La segunda parte del cuento comprende la prueba a la que se somete Emma durante la tarde-noche del sábado. El narrador del cuento comenta la situación y deja entrever sus vacilaciones. Emma busca y encuentra al marinero que la conducirá al lugar del sacrificio; sacrificio que le supondrá repugnancia, tristeza y asco. El hecho de escoger al marinero “más grosero” y no al que le inspiraba más ternura para que “la pureza del horror no fuera mitigada” refleja la rabia de Emma tanto en el relato como en la película Tras haber llevado a cabo parte de su propósito, Emma rompe el dinero y se arrepiente pero continúa su plan.

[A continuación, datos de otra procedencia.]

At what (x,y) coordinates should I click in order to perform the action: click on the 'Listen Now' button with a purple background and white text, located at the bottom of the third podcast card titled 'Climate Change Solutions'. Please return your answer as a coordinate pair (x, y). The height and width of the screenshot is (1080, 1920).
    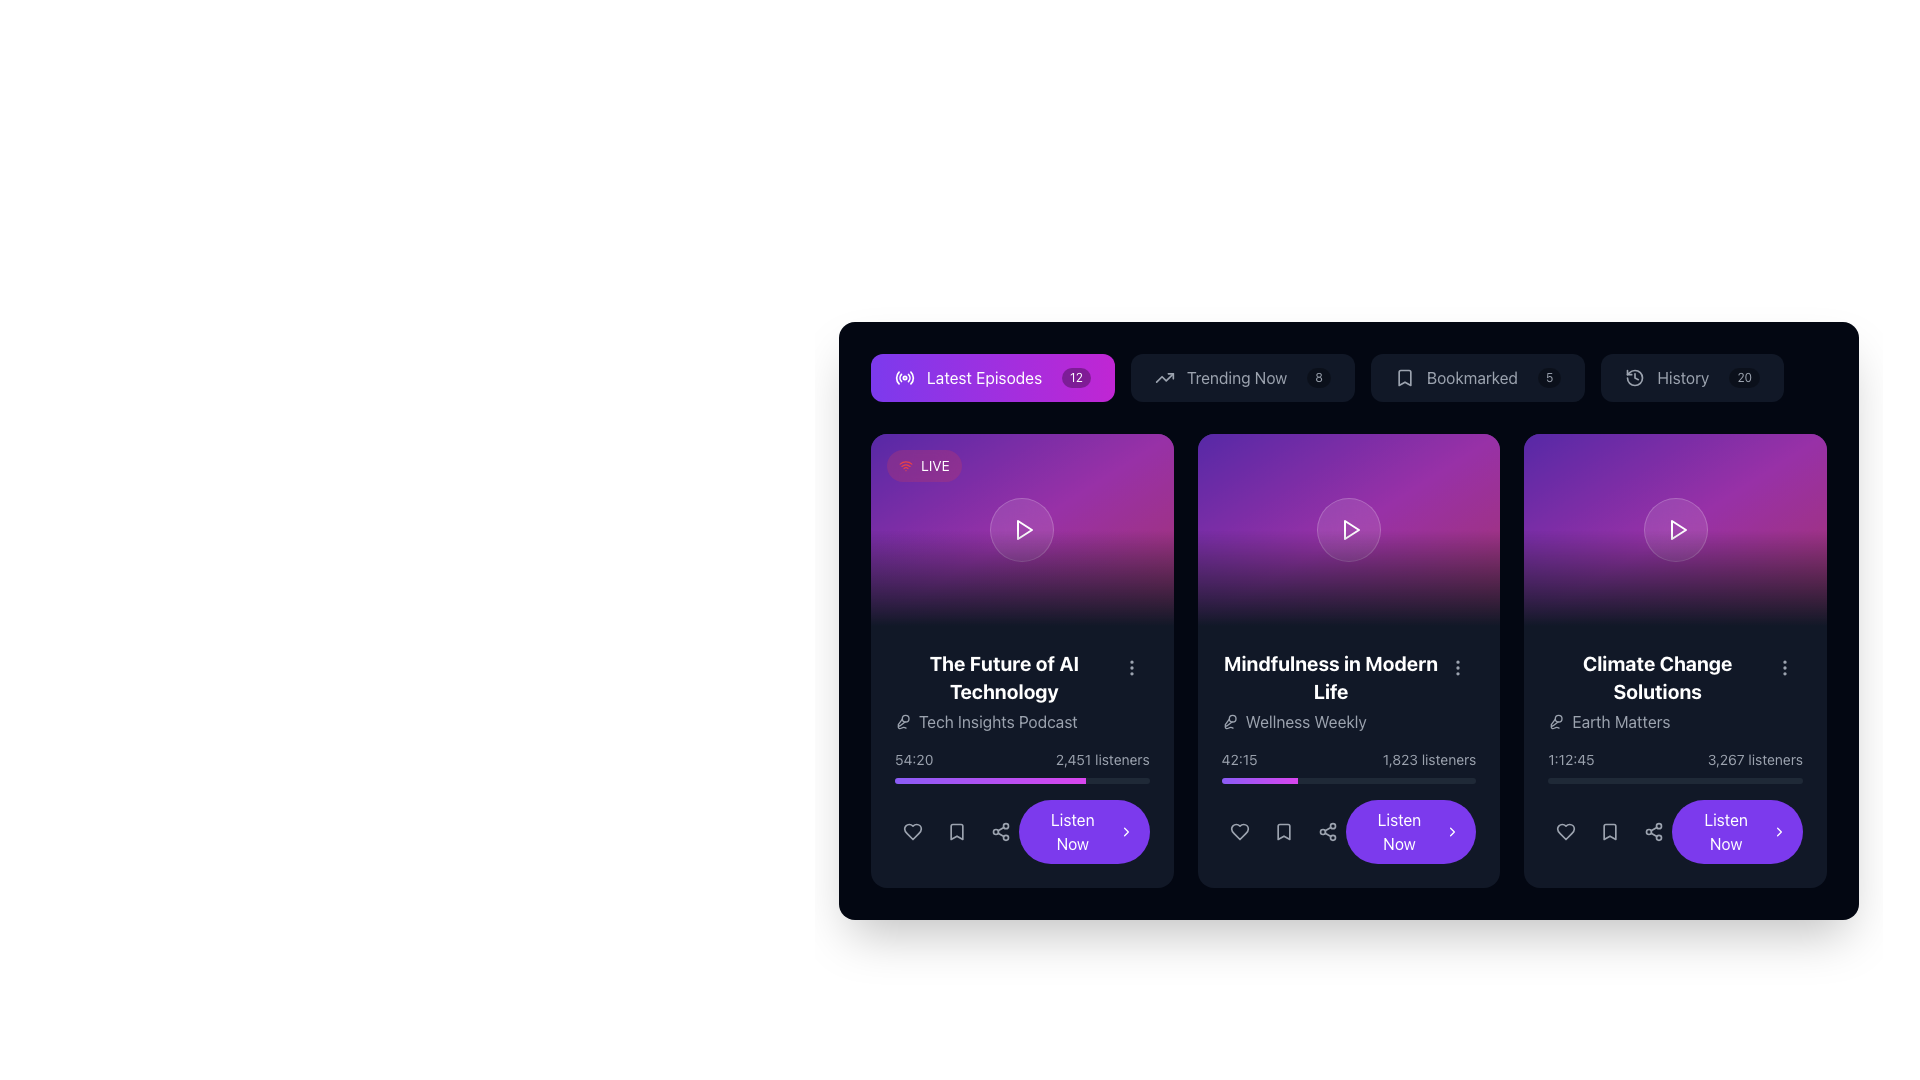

La descripción del antagonista y su encuentro con Emma conforman la tercera parte del relato. En la película no se nos describe a Pleigner como en el cuento porque el espectador ha podido comprobar cómo es este personaje a lo largo de la película. Su trato machista y el interés que siente por lo que Emma va a delatarle han acrecentado la motivación de Emma para llevar a cabo su plan y ahora ésta se encuentra en la boca del lobo. En este momento comienza la cuarta parte del cuento en la que el protagonista y el antagonista se encuentran. El undécimo párrafo relata como el plan de Emma se desvía de su trazado. La excusa de delatar a los huelguistas (ladrones del dinero en la película) es la que la ha llevado hasta el despacho de su jefe pero una vez ahí no puede decir nada, se corta y consigue que el jefe vaya a por un vaso de agua para ella. Ella piensa en irse pero debe cumplir su objetivo o como dice en la película “su deber”. La película añade más suspense a la escena en el momento en el que Emma no puede sacar el revólver del cajón de su jefe, pero lo consigue cuando éste vuelve con la copa de agua. Dos disparos en primer lugar y un tercero para callar las injurias de Loewenthal en el relato se contraponen con los tres disparos de la película con los que Emma casi ha cumplido su misión. Ya sólo queda preparar el supuesto escenario de un forcejeo y llamar a la policía para confesar que ha sido un crimen en defensa propia. Precisamente es esta llamada la misma que la del principio de la película, sólo que ahora conocemos quién la ha efectuado. Se ve en la película cómo Emma espera mientras llora tirada en el suelo a que los policías lleguen al lugar del crimen
El desenlace del cuento se cita a modo de epílogo en el último párrafo del libro en el que se relata como todos aceptan el discurso de Emma por la veracidad de su tono y el odio que siente por el ultraje al que han sido sometidos tanto ella como su padre. De este modo Emma, tras cumplir la ley del ojo por ojo y del diente por diente y haber conseguido que la fama de Loewenthal / Pleigner se ensucie injustamente como se hizo con la de su padre, es libre por justicia y es representada por el film paseando por las calles con total libertad.